A.1  Conventional MAC (MAC)

   A conventional MAC, denoted by the string "MAC", is computed using
   the DEA-1 algorithm in the fashion defined in FIPS PUB 113 [15].  Use
   of the conventional MAC is not recommended for multicast messages.
   The message's encapsulated text is padded at the end, per FIPS PUB
   113, with zero-valued octets as needed in order to form an integral
   number of 8-octet encryption quanta.  These padding octets are

   inserted implicitly and are not transmitted with a message.  The
   result of a conventional MAC computation is a single 64-bit value.

A.2  Bidirectional MAC (BMAC)

   A bidirectional MAC, denoted by the string "BMAC", yields a result
   which is transferred as a single 128-bit value.  The BMAC is computed
   in the following manner:  First, the encapsulated text is padded at
   the end with zero-valued octets as needed in order to form an
   integral number of 8-octet encryption quanta.  These padding octets
   are inserted implicitly and are not transmitted with a message.  A
   conventional MAC is computed on the padded form, and the resulting
   64-bits form the high-order 64-bits of the BMAC result.

   The low-order 64-bits of the BMAC result are also formed by computing
   a conventional MAC, but the order of the 8-octet encryption quanta is
   reversed for purposes of computation.

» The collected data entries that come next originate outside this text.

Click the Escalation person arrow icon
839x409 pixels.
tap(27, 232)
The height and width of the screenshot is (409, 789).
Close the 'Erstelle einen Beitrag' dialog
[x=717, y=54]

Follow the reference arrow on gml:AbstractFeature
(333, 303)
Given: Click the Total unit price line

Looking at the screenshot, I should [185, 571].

In other words, the first
   quantum entered into this computation is the last quantum in the
   encapsulated text, and includes any added padding.  The first quantum
   in the text is the last quantum processed as input to this
   computation.  The octets within each 8-octet quantum are not
   reordered.

NOTES:

     [1]  Key generation for MIC computation and message text
          encryption may either be performed by the sending host or
          by a centralized server.  This RFC does not constrain this
          design alternative.   Section 5.1 identifies possible
          advantages of a centralized server approach.

     [2]  Information Processing Systems: Data Encipherment: Block
          Cipher Algorithm DEA 1.

     [3]  Federal Information Processing Standards Publication 46,
          Data Encryption Standard, 15 January 1977.

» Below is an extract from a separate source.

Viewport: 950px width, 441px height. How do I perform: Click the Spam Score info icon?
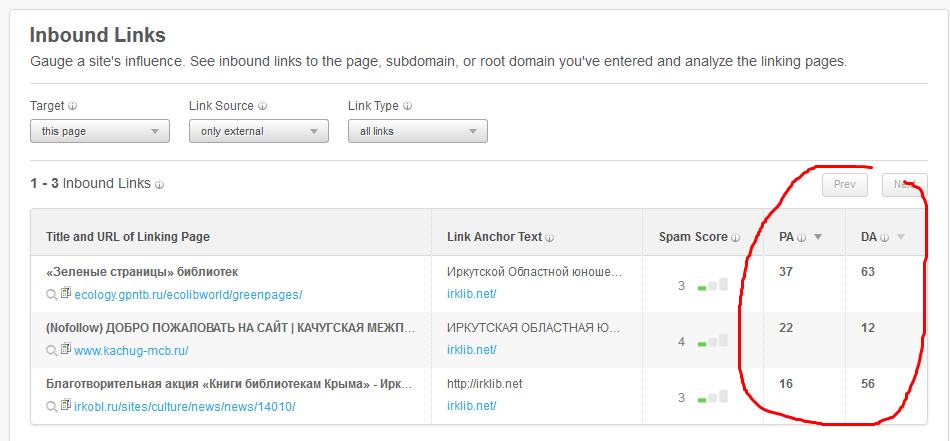737,238
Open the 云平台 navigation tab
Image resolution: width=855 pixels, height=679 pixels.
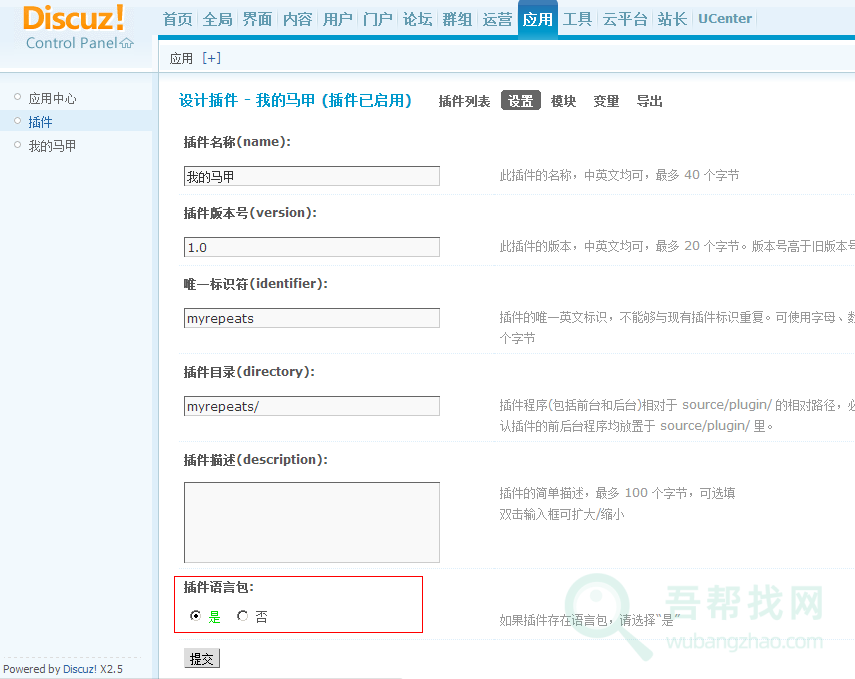(625, 19)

     [4]  Information Processing Systems: Data Encipherment: Modes of
          Operation of a 64-bit Block Cipher.

     [5]  Federal Information Processing Standards Publication 81,
          DES Modes of Operation, 2 December 1980.

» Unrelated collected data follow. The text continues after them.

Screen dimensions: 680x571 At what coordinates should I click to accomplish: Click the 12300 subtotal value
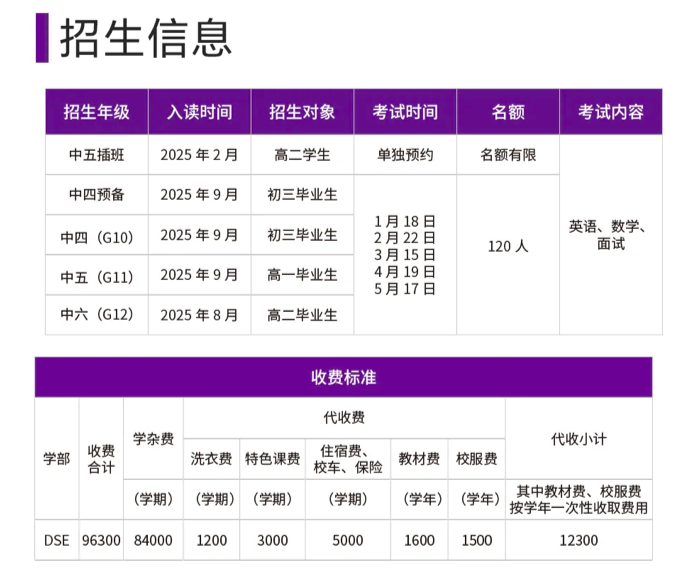click(x=578, y=540)
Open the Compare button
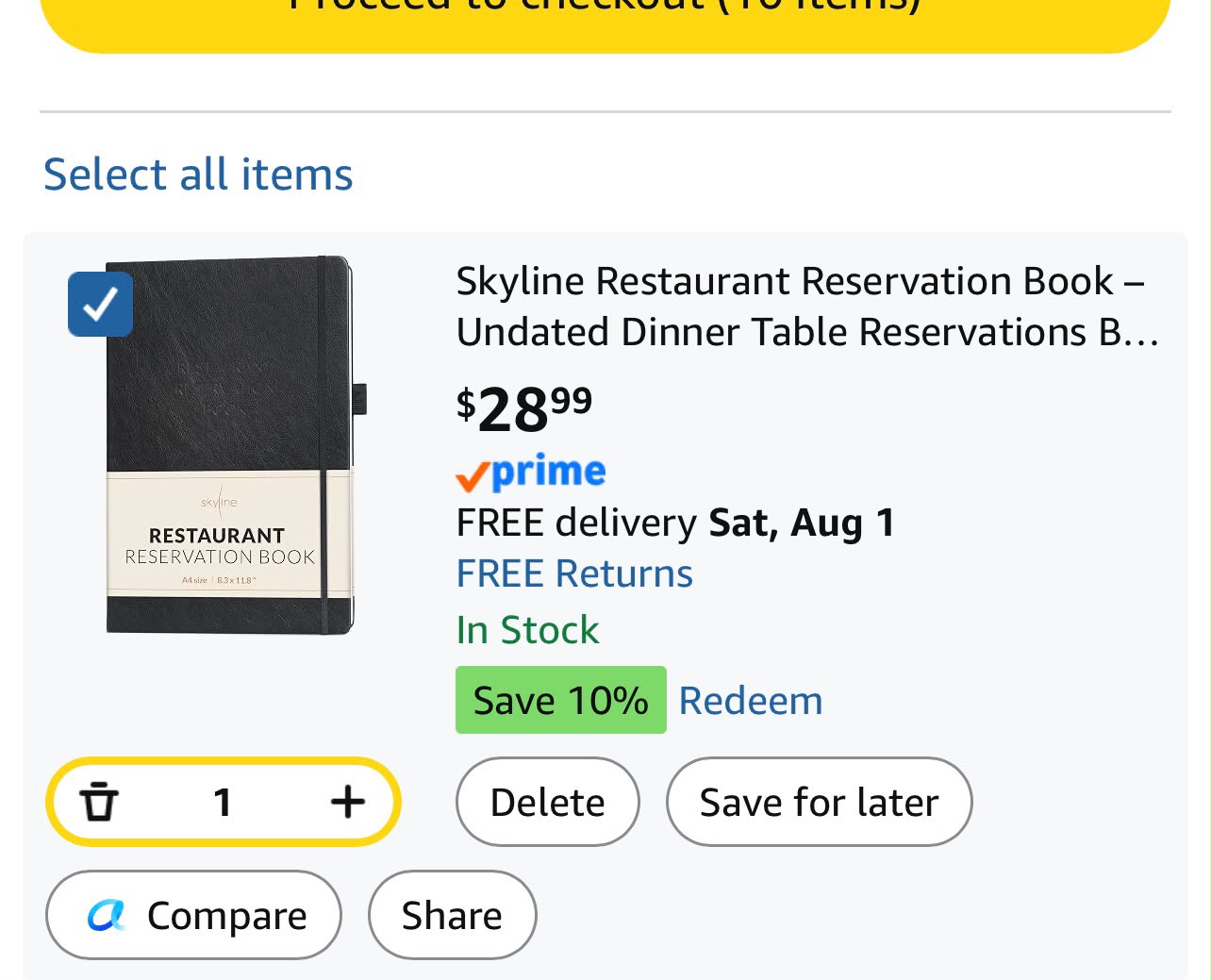Viewport: 1211px width, 980px height. point(193,915)
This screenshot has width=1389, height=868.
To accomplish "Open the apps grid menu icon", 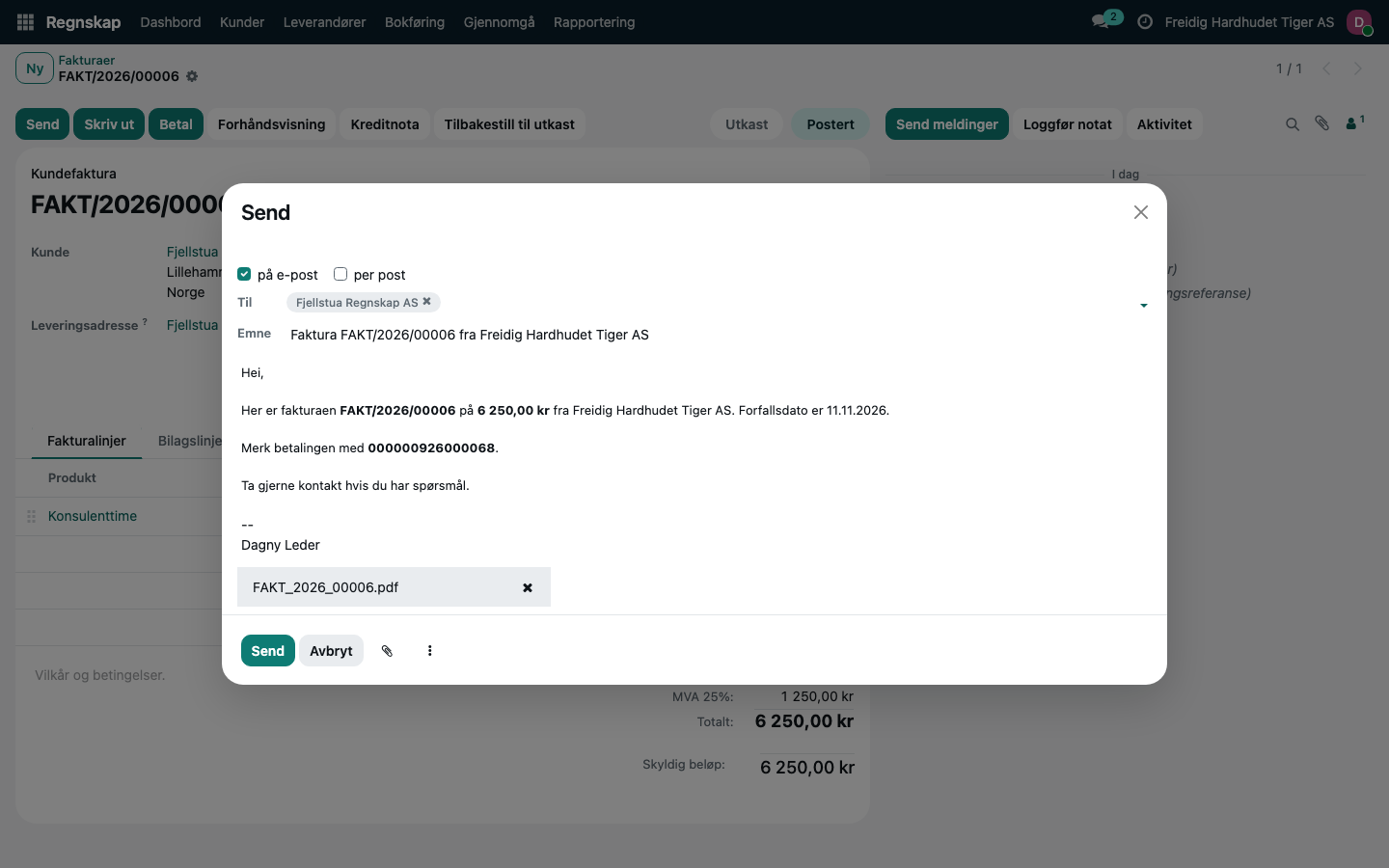I will coord(26,22).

     [6]  Addendum to the Transport Layer Protocol Definition for
          Providing Connection Oriented End to End Cryptographic Data
          Protection Using a 64-Bit Block Cipher, X3T1-85-50.3, draft
          of 19 December 1985, Gaithersburg, MD, p. 15.

     [7]  Postel, J., Simple Mail Transfer Protocol (RFC-821), August
          1982.

     [8]  This transformation should occur only at an SMTP endpoint,
          not at an intervening relay, but may take place at a
          gateway system linking the SMTP realm with other
          environments.

     [9]  Use of the SMTP canonicalization procedure at this stage
          was selected since it is widely used and implemented in the
          Internet community, not because SMTP interoperability with
          this intermediate result is required; no privacy-enhanced
          message will be passed to SMTP for transmission directly
          from this step in the four-phase transformation procedure.

     [10] Crocker, D., Standard for the Format of ARPA Internet Text
          Messages (RFC-822), August 1982.

     [11] Rose, M. T. and Stefferud, E. A., Proposed Standard for
          Message Encapsulation (RFC-934), January 1985.

     [12] CCITT Recommendation X.411 (1988), "Message Handling
          Systems: Message Transfer System: Abstract Service
          Definition and Procedures".

     [13] CCITT Recommendation X.509 (1988), "The Directory -
          Authentication Framework".

     [14] Kille, S. E., Mapping between X.400 and RFC-822 (RFC-987),
          June 1986.

     [15] Federal Information Processing Standards Publication 113,
          Computer Data Authentication, May 1985.